The Centers for Medicare and Medicaid Services (CMS) will start July 1 to use predictive modeling technology as a tool to fight Medicare fraud.
Similar to technology used by credit card companies, predictive modeling helps identify potentially fraudulent Medicare claims on a nationwide basis and help stop fraudulent claims before they are paid.
This effort builds on anti-fraud tools and resources authorized by the health reform law that are helping move CMS beyond its former “pay & chase” recovery operations to an approach that focuses on preventing fraud and abuse before payment is made, said Dr. Donald Berwick, CMS administrator, in an announcement June 17.
Original Medicare claims will be analyzed using risk scoring technology that applies effective predictive models, an approach similar to that used by the private sector to successfully identify fraud. For the first time, CMS will have the ability to use real-time data to spot suspect claims and providers and take action to stop fraudulent payments before they are paid.
“Today’s announcement is bad news for criminals looking to take advantage of our seniors and defraud Medicare,” Berwick said, adding that the technology will help to assure the solvency of the Medicare Trust Fund.

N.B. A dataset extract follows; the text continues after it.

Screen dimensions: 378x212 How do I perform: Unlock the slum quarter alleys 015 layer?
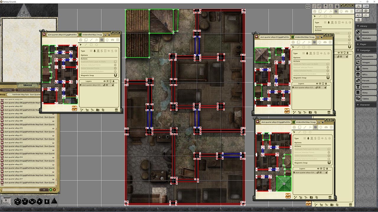point(113,85)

Northrop Grumman, an information technology and services integrator, is developing CMS’ national predictive model technology format using best practices of both public and private organizations.
The vendor will deploy algorithms and an analytical process that looks at CMS claims – by beneficiary, provider, service origin, or other patterns — to identify potential problems and assign an “alert” and assign “risk scores” for those claims. These problem alerts will be further reviewed to allow CMS to both prioritize claims for additional review and assess the need for investigative or other enforcement actions.
[See also: HHS posts most wanted healthcare fraudsters. ]
The CMS announcement coincided with the sixth regional fraud prevention summit sponsored by the Justice and Health and Human Services departments and taking place in Philadelphia as part of the two agencies’ Health Care Fraud Prevention and Enforcement Action Team.
In 2010, fraud detection and enforcement led to more than $4 billion being returned to the Medicare Health Insurance Trust Fund, the Treasury Department and others.